About fourteen months after Guantánamo Diary was published, I learned that I was scheduled for a hearing before the Periodic Review Board (PRB). President Obama set up the review boards in 2011, but it took years for them to get going, and when they did, I watched for months as other detainees had their hearings. It seemed like no one wanted to touch my file. Finally, in the summer of 2016, almost fourteen years after I was brought to GTMO and six months before President Obama’s second term would end, I would have my chance to be cleared for release.
As with earlier versions of review boards, I was assigned personal representatives. This time, though, the PRs really seemed to have the interests of the men they represented at heart. When I first met with my PRs, a Navy commander and an Air Force lieutenant colonel, they expressed frustration that some of the other detainees had hurt their chances during the PRB hearing because they were too thirsty to tell their stories. In fact, they explained, the Periodic Review Board was not a forum for detainees to tell their stories. This was not a court that was supposed to decide facts about the past; instead, like a parole board, the review board was supposed to weigh whether the detainee would presently pose a threat to the United States if he was released.

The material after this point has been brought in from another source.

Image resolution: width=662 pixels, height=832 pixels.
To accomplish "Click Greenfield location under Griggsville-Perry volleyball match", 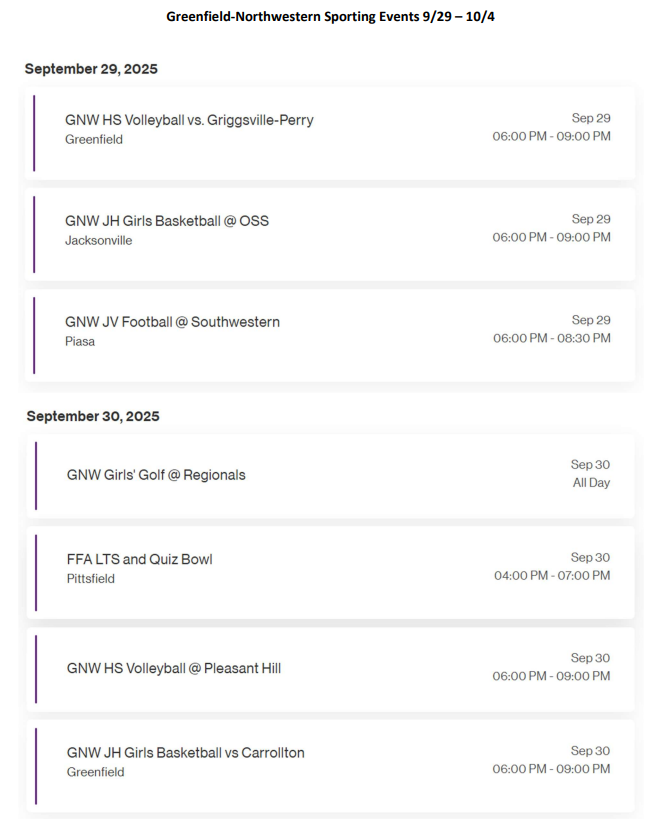I will click(x=94, y=140).
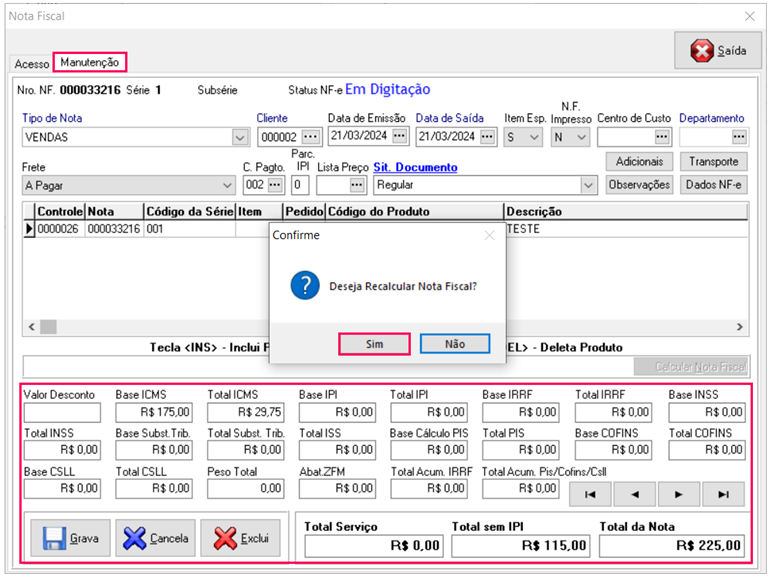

But when they were preparing for their hearings, my PRs told me, many of the men would write. A lot. They kept writing and writing, I’m so and so, and I went to so and so, and I did this and this, and I’m a good man, trying to tell their whole story. Their representatives would give their papers back to them and tell them, “We can’t say this in the hearing. This hearing is very limited, very formal.” But the detainees insisted. “No, it’s my life, it’s my decision, I want to say this.” It is the burning desire of an innocent man: I want to register an injustice, I want the world to know I did nothing wrong, I am not a bad person. Some had lost their hearings because of this basic need.